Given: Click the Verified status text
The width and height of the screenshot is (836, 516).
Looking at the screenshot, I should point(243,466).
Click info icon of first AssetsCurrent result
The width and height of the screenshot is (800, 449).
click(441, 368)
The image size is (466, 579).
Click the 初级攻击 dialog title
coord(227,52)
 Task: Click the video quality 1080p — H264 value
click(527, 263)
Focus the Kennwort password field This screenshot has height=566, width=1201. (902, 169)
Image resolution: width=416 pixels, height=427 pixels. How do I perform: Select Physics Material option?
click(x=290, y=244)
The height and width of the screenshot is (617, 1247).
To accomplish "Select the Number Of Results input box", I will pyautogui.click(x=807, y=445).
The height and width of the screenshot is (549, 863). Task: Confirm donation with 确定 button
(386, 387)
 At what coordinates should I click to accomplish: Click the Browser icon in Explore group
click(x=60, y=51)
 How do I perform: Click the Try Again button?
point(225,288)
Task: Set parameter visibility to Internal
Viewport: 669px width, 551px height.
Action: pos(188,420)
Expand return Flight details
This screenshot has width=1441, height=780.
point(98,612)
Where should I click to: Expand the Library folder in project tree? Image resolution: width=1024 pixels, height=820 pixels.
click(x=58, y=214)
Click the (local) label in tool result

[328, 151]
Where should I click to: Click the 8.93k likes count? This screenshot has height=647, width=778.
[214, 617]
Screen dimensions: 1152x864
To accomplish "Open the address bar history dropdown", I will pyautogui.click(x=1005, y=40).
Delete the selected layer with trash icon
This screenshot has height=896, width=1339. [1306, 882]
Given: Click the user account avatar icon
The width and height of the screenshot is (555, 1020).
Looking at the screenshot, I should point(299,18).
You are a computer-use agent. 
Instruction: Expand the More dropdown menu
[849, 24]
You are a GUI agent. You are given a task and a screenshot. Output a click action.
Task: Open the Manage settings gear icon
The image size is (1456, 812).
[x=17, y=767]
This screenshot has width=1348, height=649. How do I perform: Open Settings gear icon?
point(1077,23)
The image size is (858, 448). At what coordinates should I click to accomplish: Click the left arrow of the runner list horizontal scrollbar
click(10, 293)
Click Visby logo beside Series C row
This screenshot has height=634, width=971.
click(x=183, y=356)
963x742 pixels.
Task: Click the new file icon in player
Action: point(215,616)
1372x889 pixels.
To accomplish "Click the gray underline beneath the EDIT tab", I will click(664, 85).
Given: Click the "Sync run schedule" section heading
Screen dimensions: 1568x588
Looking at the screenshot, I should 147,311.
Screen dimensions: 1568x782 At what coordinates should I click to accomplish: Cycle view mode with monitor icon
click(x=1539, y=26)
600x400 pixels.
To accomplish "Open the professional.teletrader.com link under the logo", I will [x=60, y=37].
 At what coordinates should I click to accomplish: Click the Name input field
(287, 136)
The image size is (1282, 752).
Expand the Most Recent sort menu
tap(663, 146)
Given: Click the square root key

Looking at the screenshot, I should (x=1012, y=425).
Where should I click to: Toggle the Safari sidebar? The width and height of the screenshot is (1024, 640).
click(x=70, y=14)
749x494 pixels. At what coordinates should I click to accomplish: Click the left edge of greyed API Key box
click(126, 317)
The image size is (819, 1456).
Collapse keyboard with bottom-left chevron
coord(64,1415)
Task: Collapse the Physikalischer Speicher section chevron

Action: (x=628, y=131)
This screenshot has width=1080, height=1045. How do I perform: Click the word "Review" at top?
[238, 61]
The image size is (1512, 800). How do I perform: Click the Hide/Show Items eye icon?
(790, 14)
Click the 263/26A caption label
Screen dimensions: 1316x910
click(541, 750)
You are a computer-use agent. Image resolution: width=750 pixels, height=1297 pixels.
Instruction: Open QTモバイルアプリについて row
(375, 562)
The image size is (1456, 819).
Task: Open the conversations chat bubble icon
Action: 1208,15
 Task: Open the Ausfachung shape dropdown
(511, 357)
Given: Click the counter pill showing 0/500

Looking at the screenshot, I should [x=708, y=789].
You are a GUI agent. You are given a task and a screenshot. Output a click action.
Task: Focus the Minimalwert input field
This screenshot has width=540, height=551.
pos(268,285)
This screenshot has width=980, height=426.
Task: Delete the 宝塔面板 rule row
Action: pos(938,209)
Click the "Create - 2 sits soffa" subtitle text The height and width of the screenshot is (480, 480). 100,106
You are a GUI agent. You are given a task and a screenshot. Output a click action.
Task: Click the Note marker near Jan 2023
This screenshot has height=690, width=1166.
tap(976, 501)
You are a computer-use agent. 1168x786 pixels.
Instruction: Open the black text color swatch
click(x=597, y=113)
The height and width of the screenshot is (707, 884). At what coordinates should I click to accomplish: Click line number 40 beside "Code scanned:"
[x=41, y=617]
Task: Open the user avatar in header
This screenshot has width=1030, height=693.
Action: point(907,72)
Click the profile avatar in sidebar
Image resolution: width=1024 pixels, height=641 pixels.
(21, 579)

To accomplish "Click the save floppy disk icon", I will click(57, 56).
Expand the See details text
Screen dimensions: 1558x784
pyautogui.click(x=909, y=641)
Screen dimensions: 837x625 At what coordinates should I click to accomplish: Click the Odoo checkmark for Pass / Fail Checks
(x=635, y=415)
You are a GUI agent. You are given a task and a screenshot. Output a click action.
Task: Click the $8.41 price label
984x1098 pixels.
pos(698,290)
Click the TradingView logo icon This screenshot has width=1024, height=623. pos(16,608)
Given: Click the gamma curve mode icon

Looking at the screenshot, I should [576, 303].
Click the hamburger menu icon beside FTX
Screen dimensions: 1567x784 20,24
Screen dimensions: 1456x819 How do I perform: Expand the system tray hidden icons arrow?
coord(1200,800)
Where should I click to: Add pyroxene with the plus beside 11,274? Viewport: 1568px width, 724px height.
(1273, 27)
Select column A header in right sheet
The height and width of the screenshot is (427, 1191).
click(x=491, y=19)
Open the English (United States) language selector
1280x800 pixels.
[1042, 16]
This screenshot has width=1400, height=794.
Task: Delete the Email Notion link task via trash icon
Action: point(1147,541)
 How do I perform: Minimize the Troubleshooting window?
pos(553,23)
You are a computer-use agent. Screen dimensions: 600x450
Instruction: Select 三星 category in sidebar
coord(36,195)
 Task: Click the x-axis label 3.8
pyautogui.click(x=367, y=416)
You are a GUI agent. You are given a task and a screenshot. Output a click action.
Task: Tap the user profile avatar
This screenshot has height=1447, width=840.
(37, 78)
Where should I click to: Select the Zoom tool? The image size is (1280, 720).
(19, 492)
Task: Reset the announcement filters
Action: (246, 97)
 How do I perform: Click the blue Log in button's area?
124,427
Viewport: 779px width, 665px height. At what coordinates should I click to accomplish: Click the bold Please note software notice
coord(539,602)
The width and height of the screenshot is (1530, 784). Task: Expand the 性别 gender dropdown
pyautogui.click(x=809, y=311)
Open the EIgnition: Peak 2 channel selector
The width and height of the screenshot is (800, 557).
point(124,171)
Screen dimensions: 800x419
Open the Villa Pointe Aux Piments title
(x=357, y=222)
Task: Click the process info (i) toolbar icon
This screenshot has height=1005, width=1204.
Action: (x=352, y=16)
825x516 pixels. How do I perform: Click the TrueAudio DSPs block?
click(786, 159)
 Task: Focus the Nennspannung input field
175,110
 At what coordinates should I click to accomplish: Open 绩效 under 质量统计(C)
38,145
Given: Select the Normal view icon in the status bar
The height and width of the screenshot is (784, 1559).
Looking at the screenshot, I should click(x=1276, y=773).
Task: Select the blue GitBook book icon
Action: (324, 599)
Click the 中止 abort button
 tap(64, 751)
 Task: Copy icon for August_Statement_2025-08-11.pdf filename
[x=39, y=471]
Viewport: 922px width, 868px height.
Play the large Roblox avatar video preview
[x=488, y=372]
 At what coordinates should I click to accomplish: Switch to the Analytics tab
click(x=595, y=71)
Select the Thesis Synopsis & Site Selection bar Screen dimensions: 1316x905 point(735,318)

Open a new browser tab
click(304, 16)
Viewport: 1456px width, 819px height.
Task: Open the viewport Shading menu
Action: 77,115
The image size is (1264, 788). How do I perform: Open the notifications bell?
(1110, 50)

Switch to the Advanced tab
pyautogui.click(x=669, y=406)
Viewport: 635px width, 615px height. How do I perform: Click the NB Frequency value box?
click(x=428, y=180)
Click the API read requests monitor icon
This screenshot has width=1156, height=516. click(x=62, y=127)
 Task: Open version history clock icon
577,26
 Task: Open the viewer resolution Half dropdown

===

Copy the material again, starting with the line that contains "749x494 pixels. At" and continuing through the line that contains "click(541, 750)", both included. Multiply each coordinate in the answers by 2.45 and round to a whole number, with halves rounding up. Leave every other number, and all the other wording, unchanged.

### Completed task:
749x494 pixels. At what coordinates should I click to accomplish: Click the left edge of greyed API Key box
click(309, 777)
The image size is (819, 1456).
Collapse keyboard with bottom-left chevron
coord(157,3467)
Task: Collapse the Physikalischer Speicher section chevron

Action: (x=1539, y=321)
This screenshot has width=1080, height=1045. How do I perform: Click the word "Review" at top?
[583, 149]
The image size is (1512, 800). How do I perform: Click the Hide/Show Items eye icon?
(1936, 34)
Click the 263/26A caption label
Screen dimensions: 1316x910
click(1325, 1838)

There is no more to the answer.